Bush, the production currently on tour in the UK, evokes the centuries-old belief system of the aboriginal people through a series of visually striking episodes. Dancers creep on all-fours, their faces painted, contorting their bodies in a reptilian fashion, while the shards of light behind them conjure up images of the sun rising over the outback sands. At other times, the performers stalk the stage, their movements dictated by bamboo-like canes clasped in each hand. Theses segments have a tantalising mystical quality and exude a strong sense of place; but some of the other, later sections are far more abstract and as such harder to connect with.

At the centre of this spirit-ridden world is Kathy Balngayagu Marika, a senior tribal woman and aboriginal community elder. This woman, though not a professional performer, adds a necessary solidity to the piece and is a strong yet relaxed force on stage, a still presence amongst all the animalistic writhing.

The production is choreographed by Bangarra's artistic director Stephen Page and by Frances Rings (both have aboriginal ancestry as do all the members of the company) and features an effective, eclectic musical score by Steve Francis and David Page - a mix of traditional aboriginal chanting, contemporary beats and the eerie early morning noise of the bushland. But, though it runs for only around 75 minutes, the show drags in places. The segmented structure feels very disjointed - there's no real narrative flow between the individual pieces - some of which make more of an impact than others. It's also at times rather impenetrable; I longed to know more about the stories being portrayed, but Bush offers the audience only momentary glimpses into this world. The results, though overwhelmingly atmospheric, were at times frustrating in the lack of insight they allowed for.

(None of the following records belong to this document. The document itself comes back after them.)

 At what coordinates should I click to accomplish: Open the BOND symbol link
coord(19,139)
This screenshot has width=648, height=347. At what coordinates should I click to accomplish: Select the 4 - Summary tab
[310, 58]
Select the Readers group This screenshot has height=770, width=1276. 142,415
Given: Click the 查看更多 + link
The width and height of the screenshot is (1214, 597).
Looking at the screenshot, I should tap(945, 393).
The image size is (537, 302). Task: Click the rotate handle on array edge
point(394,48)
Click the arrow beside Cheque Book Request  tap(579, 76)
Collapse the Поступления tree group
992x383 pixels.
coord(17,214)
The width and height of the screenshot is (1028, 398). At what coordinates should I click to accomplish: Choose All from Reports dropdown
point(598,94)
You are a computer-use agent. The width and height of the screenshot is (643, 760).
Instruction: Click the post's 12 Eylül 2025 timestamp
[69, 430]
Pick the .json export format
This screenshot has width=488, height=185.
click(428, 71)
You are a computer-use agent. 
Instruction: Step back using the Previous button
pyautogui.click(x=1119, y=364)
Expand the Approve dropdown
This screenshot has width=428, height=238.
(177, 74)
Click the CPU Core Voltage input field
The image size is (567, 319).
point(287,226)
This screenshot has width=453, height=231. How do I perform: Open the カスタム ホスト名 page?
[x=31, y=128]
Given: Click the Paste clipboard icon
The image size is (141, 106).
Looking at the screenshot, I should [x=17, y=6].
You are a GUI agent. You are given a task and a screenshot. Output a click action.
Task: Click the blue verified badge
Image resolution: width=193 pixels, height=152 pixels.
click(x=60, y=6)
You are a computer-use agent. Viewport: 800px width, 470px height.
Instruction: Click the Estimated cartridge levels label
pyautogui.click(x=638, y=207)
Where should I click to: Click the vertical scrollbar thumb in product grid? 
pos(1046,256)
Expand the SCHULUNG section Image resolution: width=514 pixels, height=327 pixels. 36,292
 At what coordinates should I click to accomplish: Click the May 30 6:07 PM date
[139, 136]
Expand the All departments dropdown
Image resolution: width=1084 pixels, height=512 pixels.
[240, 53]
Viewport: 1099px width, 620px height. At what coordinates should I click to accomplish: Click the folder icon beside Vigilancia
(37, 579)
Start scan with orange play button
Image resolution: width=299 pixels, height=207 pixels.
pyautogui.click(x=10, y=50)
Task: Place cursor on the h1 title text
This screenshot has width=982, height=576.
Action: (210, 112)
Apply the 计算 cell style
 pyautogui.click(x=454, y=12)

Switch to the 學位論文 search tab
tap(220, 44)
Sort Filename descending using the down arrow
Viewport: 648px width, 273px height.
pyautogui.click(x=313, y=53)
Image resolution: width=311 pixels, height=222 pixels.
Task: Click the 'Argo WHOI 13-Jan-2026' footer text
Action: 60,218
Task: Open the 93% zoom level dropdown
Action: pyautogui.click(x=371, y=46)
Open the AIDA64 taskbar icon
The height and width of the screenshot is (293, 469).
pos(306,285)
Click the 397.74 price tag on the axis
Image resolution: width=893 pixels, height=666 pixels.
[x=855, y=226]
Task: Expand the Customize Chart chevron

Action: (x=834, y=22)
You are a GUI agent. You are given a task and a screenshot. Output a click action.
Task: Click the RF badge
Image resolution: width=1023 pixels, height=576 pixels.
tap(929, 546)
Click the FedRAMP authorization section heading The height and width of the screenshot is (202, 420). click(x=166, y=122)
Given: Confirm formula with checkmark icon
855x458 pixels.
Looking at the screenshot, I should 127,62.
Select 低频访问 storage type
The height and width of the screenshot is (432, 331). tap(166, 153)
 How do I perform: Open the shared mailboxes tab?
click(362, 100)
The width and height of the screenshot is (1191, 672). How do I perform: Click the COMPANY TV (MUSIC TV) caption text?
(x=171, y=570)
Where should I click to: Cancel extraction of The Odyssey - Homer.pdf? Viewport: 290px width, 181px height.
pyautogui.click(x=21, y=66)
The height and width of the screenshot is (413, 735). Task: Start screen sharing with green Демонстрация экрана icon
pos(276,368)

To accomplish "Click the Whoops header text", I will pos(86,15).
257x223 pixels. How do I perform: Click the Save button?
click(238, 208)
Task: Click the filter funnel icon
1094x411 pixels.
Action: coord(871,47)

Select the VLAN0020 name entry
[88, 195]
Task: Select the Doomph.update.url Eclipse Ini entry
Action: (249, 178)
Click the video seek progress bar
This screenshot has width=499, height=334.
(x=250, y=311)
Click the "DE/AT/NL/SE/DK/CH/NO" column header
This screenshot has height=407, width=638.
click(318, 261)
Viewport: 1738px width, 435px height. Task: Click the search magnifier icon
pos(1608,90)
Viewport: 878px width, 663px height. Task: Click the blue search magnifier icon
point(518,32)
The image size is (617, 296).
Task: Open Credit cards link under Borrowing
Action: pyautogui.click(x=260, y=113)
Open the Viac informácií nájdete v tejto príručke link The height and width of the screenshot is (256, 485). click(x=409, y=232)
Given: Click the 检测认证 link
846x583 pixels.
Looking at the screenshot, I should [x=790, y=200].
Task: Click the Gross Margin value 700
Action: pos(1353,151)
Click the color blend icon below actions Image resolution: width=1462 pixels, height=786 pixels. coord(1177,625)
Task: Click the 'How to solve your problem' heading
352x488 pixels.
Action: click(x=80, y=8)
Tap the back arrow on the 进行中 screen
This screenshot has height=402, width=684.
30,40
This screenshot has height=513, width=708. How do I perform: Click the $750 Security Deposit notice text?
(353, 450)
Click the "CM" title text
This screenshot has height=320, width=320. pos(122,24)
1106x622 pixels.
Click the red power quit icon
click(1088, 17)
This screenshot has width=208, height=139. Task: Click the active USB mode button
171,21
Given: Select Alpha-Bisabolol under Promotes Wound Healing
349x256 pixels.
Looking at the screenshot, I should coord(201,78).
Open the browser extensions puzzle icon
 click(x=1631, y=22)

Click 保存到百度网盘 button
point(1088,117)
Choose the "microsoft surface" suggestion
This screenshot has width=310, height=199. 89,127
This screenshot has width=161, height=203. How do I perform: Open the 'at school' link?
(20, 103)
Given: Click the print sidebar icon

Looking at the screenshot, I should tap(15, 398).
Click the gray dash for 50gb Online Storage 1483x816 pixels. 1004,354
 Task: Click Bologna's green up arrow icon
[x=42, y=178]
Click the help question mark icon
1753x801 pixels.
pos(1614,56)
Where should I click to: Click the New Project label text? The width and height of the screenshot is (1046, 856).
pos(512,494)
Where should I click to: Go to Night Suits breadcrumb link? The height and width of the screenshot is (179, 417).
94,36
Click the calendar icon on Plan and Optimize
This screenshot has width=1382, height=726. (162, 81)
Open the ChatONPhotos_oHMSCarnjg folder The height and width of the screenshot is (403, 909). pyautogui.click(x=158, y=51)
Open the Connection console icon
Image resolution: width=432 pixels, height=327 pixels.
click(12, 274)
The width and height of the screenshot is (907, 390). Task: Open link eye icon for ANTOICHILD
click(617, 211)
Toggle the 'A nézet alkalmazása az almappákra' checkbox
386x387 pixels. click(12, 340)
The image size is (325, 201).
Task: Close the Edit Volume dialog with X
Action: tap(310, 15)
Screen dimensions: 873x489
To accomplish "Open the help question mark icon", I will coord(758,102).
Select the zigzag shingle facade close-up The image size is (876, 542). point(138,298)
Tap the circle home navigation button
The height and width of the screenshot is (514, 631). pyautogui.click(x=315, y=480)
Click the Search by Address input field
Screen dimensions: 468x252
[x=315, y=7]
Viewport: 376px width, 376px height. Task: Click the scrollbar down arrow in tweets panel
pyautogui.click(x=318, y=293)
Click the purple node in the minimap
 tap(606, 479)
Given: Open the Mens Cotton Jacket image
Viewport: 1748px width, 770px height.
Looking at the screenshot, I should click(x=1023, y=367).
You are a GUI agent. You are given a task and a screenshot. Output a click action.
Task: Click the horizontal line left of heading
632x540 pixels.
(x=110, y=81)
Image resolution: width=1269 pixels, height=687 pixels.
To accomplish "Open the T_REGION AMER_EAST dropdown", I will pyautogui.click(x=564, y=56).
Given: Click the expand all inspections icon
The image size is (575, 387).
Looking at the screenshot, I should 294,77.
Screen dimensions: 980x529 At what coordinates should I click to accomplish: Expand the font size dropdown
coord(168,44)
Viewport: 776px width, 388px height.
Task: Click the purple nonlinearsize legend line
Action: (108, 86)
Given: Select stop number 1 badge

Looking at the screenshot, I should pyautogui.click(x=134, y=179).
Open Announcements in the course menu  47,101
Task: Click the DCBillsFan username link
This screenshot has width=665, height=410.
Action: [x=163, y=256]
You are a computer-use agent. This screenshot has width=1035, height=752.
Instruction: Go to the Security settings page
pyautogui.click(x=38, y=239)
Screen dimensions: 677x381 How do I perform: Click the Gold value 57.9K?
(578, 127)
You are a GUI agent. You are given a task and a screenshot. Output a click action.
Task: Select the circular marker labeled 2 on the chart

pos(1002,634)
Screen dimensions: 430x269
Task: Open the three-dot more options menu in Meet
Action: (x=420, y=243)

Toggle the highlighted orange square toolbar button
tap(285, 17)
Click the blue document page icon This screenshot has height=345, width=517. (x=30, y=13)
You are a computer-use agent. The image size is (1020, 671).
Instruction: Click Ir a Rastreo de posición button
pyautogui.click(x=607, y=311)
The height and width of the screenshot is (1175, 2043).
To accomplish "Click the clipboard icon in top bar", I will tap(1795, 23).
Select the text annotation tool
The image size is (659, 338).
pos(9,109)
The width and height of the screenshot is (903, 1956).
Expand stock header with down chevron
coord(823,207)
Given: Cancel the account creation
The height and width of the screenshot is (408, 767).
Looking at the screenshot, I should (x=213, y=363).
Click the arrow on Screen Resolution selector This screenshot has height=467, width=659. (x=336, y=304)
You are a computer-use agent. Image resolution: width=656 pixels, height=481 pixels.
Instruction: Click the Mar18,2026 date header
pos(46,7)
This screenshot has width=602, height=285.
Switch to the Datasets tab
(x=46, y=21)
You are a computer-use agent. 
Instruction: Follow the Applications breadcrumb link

There's an unshakeable sense of something missing at the centre of the piece, a need for some unifying element. The presence of Kathy Balngayagu Marika in the cast goes some way to remedy this but somehow it's not enough. In its later sections Bush grows darker in tone: a lone dancer, Jhuny Boy Borja, twisting and curling his body as a soundtrack made up of the cold, dismissive voices of Western settlers echoes across the stage. It's one of the more political and concrete sections in what is, ultimately, an ambitious but only occasionally satisfying work.